§ **YOUR GOAL**
For this exercise, transcribe the records below without changing a word.

Recorded data:
------------------------------------

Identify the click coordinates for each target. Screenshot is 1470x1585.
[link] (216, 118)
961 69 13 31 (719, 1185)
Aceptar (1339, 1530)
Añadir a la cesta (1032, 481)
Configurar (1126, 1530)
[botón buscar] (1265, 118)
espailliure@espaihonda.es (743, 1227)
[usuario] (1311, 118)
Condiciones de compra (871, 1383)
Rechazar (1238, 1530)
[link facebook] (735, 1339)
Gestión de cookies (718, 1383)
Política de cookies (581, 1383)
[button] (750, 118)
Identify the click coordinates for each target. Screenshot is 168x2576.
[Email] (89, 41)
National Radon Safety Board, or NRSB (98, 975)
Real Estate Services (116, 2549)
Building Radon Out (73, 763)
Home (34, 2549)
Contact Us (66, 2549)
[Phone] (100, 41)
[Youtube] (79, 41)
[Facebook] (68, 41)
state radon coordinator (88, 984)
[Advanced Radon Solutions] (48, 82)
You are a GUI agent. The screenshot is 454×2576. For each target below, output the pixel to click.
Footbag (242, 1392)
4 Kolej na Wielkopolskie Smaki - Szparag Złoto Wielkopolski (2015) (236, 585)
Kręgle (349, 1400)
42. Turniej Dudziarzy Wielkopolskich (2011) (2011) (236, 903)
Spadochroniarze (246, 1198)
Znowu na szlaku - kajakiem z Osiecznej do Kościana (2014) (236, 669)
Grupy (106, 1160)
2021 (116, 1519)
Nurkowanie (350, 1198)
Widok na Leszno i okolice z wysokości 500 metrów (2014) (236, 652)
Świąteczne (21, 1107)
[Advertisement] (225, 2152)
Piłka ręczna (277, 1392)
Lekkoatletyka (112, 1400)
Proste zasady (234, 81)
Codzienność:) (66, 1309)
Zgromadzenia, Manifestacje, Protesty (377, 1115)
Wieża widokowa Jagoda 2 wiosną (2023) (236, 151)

------------------------------------

§ **OUTPUT**
Identify the click coordinates for each target. Screenshot is 1470x1585.
[link] (216, 118)
961 69 13 31 (719, 1185)
Aceptar (1339, 1530)
Añadir a la cesta (1032, 481)
Configurar (1126, 1530)
[botón buscar] (1265, 118)
espailliure@espaihonda.es (743, 1227)
[usuario] (1311, 118)
Condiciones de compra (871, 1383)
Rechazar (1238, 1530)
[link facebook] (735, 1339)
Gestión de cookies (718, 1383)
Política de cookies (581, 1383)
[button] (750, 118)
Identify the click coordinates for each target. Screenshot is 168x2576.
[Email] (89, 41)
National Radon Safety Board, or NRSB (98, 975)
Real Estate Services (116, 2549)
Building Radon Out (73, 763)
Home (34, 2549)
Contact Us (66, 2549)
[Phone] (100, 41)
[Youtube] (79, 41)
[Facebook] (68, 41)
state radon coordinator (88, 984)
[Advanced Radon Solutions] (48, 82)
You are a GUI agent. The screenshot is 454×2576. For each target below, output the pixel to click.
Footbag (242, 1392)
4 Kolej na Wielkopolskie Smaki - Szparag Złoto Wielkopolski (2015) (236, 585)
Kręgle (349, 1400)
42. Turniej Dudziarzy Wielkopolskich (2011) (2011) (236, 903)
Spadochroniarze (246, 1198)
Znowu na szlaku - kajakiem z Osiecznej do Kościana (2014) (236, 669)
Grupy (106, 1160)
2021 (116, 1519)
Nurkowanie (350, 1198)
Widok na Leszno i okolice z wysokości 500 metrów (2014) (236, 652)
Świąteczne (21, 1107)
[Advertisement] (225, 2152)
Piłka ręczna (277, 1392)
Lekkoatletyka (112, 1400)
Proste zasady (234, 81)
Codzienność:) (66, 1309)
Zgromadzenia, Manifestacje, Protesty (377, 1115)
Wieża widokowa Jagoda 2 wiosną (2023) (236, 151)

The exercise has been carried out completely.